父が、私の九歳の誕生日プレゼントにと、わざわざ岡山市内のデパートでこの下敷きを買ってきてくれたのである。小学校の教師だった父は、日ごろから文房具類にはかなりの懲り性で、時々子供達にまで珍しい物や上等な品を買い与えてくれた。幼心にも、その下敷きが、当時としては値の張る代物であったことを、はっきり覚えている。
さっそく次の日の朝、私は真新しいセルロイドの香りのする下敷きを下ろした。使うのがもったいないような、それでいて早く友達に自慢したいような、わくわくした気持ちだった。何度も表面を撫でまわしながら、ランドセルにしまった。それからというもの、この下敷きは、私の大のお気に入りとなり、大学卒業の年まで、この一枚で通した。

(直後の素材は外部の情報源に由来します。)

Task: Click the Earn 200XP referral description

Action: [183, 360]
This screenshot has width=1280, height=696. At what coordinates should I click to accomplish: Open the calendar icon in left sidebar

しかし、長い歳月の間には、一度だけ下敷きを紛失しかけたことがある。確か小学五?六年のころ、珠算検定を受けに他町の小学校へ行き、会場へうっかり下敷きを置き忘れて帰ってしまった。そうと気づいた時の心の動揺とあせり。いてもたってもおられず、父から会場校の教頭先生にお願いして、全教室をさがしてもらった。何日かして、無事その下敷きが私の手元に戻った時、前にも増して愛着が深まっているのを感じた。
高校三年の卒業文集には、「ベストフレンド」と題して、下敷きへの想いを綴った作文が載っている。大きな不安や様々な悩みに明け暮れた高校生活を振り返り、真っ先に私の脳裏をよぎったもの―それは、やはりこの下敷きの存在だった。
おびただしい冊数のノート、宿題やテスト等のプリント類、作文、手紙、日記帳…。思えば、気の遠くなるほど多くの文字をこの下敷きの上に書き綴ったことになる。私の十代から二十代にかけての心の内を全て知り尽くしている下敷き―。嫁入り道具に交じってこの家に来てからは、本棚の片隅で、黙ってその後の私を見守ってきた下敷き―。三十六年間も共に生きてきたのだと思うと、この下敷きは、単に「物」ではなく、心の通う人生の友にみえてくる。物の満ちあふれた時代にあって、こんなにも一つのものに愛着を感じられる自分を、この上なく幸せに思う。
夜のしじまのなか、「ベストフレンド」として再び私の机上に返り咲いた下敷きが、静かな光を放っている。その光に誘われて、私は、哀しいほど懐かしい心の故郷を辿ってみる。